MATERIAL TO PROCESS:
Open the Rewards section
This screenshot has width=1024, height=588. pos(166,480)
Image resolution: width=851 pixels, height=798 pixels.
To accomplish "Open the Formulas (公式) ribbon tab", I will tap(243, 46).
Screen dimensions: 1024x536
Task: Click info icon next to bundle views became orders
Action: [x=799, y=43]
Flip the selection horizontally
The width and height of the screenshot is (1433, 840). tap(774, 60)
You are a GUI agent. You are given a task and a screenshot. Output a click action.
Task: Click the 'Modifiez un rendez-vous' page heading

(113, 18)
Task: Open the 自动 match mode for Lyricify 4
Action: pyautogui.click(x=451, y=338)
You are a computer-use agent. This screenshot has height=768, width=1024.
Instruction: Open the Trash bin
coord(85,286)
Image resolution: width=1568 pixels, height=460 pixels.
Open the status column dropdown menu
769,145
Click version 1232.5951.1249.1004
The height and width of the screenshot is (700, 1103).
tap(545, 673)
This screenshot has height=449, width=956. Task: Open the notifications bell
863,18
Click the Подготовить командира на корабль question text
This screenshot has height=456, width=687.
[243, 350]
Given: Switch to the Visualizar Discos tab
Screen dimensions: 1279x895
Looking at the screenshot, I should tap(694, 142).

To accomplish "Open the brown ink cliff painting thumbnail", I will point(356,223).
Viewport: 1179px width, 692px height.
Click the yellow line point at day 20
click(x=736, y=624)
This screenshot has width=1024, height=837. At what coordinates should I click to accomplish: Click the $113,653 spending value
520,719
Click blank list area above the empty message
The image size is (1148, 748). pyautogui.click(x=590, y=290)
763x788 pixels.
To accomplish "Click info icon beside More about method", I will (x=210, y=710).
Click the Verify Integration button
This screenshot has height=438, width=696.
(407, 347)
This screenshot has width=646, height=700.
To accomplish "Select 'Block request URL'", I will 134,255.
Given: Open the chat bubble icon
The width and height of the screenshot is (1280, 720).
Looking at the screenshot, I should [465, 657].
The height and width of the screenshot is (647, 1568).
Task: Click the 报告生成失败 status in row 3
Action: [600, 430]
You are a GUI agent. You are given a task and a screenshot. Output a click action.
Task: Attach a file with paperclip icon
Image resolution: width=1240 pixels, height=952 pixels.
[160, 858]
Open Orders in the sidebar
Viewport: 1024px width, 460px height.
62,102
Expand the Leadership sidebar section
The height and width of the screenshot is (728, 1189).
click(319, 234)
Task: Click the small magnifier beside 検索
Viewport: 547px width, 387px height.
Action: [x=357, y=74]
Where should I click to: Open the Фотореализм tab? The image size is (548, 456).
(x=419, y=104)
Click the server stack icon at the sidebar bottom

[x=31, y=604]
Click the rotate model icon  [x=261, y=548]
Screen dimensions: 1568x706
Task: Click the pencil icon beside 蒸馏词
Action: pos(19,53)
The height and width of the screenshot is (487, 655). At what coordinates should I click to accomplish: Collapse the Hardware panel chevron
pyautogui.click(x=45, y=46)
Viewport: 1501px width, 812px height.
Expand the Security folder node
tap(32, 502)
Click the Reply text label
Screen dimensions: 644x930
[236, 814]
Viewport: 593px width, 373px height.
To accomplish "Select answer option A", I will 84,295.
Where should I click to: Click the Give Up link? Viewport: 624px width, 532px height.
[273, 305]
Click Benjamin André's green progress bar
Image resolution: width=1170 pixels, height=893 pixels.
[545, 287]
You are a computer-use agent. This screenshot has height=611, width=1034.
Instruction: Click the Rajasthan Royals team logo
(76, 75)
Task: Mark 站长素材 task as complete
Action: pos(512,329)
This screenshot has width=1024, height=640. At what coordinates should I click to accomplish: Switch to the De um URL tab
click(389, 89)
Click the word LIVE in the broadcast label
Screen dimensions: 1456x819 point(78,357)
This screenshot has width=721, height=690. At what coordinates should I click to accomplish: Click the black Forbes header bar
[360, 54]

ABOUT THIS TASK:
Every line of the listing, first to last, should be retyped exactly.

EXERCISE ANSWER:
Open the Rewards section
This screenshot has width=1024, height=588. pos(166,480)
Image resolution: width=851 pixels, height=798 pixels.
To accomplish "Open the Formulas (公式) ribbon tab", I will tap(243, 46).
Screen dimensions: 1024x536
Task: Click info icon next to bundle views became orders
Action: [x=799, y=43]
Flip the selection horizontally
The width and height of the screenshot is (1433, 840). tap(774, 60)
You are a GUI agent. You are given a task and a screenshot. Output a click action.
Task: Click the 'Modifiez un rendez-vous' page heading

(113, 18)
Task: Open the 自动 match mode for Lyricify 4
Action: pyautogui.click(x=451, y=338)
You are a computer-use agent. This screenshot has height=768, width=1024.
Instruction: Open the Trash bin
coord(85,286)
Image resolution: width=1568 pixels, height=460 pixels.
Open the status column dropdown menu
769,145
Click version 1232.5951.1249.1004
The height and width of the screenshot is (700, 1103).
tap(545, 673)
This screenshot has height=449, width=956. Task: Open the notifications bell
863,18
Click the Подготовить командира на корабль question text
This screenshot has height=456, width=687.
[243, 350]
Given: Switch to the Visualizar Discos tab
Screen dimensions: 1279x895
Looking at the screenshot, I should tap(694, 142).

To accomplish "Open the brown ink cliff painting thumbnail", I will point(356,223).
Viewport: 1179px width, 692px height.
Click the yellow line point at day 20
click(x=736, y=624)
This screenshot has width=1024, height=837. At what coordinates should I click to accomplish: Click the $113,653 spending value
520,719
Click blank list area above the empty message
The image size is (1148, 748). pyautogui.click(x=590, y=290)
763x788 pixels.
To accomplish "Click info icon beside More about method", I will (x=210, y=710).
Click the Verify Integration button
This screenshot has height=438, width=696.
(407, 347)
This screenshot has width=646, height=700.
To accomplish "Select 'Block request URL'", I will 134,255.
Given: Open the chat bubble icon
The width and height of the screenshot is (1280, 720).
Looking at the screenshot, I should [465, 657].
The height and width of the screenshot is (647, 1568).
Task: Click the 报告生成失败 status in row 3
Action: [600, 430]
You are a GUI agent. You are given a task and a screenshot. Output a click action.
Task: Attach a file with paperclip icon
Image resolution: width=1240 pixels, height=952 pixels.
[160, 858]
Open Orders in the sidebar
Viewport: 1024px width, 460px height.
62,102
Expand the Leadership sidebar section
The height and width of the screenshot is (728, 1189).
click(319, 234)
Task: Click the small magnifier beside 検索
Viewport: 547px width, 387px height.
Action: [x=357, y=74]
Where should I click to: Open the Фотореализм tab? The image size is (548, 456).
(x=419, y=104)
Click the server stack icon at the sidebar bottom

[x=31, y=604]
Click the rotate model icon  [x=261, y=548]
Screen dimensions: 1568x706
Task: Click the pencil icon beside 蒸馏词
Action: pos(19,53)
The height and width of the screenshot is (487, 655). At what coordinates should I click to accomplish: Collapse the Hardware panel chevron
pyautogui.click(x=45, y=46)
Viewport: 1501px width, 812px height.
Expand the Security folder node
tap(32, 502)
Click the Reply text label
Screen dimensions: 644x930
[236, 814]
Viewport: 593px width, 373px height.
To accomplish "Select answer option A", I will 84,295.
Where should I click to: Click the Give Up link? Viewport: 624px width, 532px height.
[273, 305]
Click Benjamin André's green progress bar
Image resolution: width=1170 pixels, height=893 pixels.
[545, 287]
You are a computer-use agent. This screenshot has height=611, width=1034.
Instruction: Click the Rajasthan Royals team logo
(76, 75)
Task: Mark 站长素材 task as complete
Action: pos(512,329)
This screenshot has width=1024, height=640. At what coordinates should I click to accomplish: Switch to the De um URL tab
click(389, 89)
Click the word LIVE in the broadcast label
Screen dimensions: 1456x819 point(78,357)
This screenshot has width=721, height=690. At what coordinates should I click to accomplish: Click the black Forbes header bar
[360, 54]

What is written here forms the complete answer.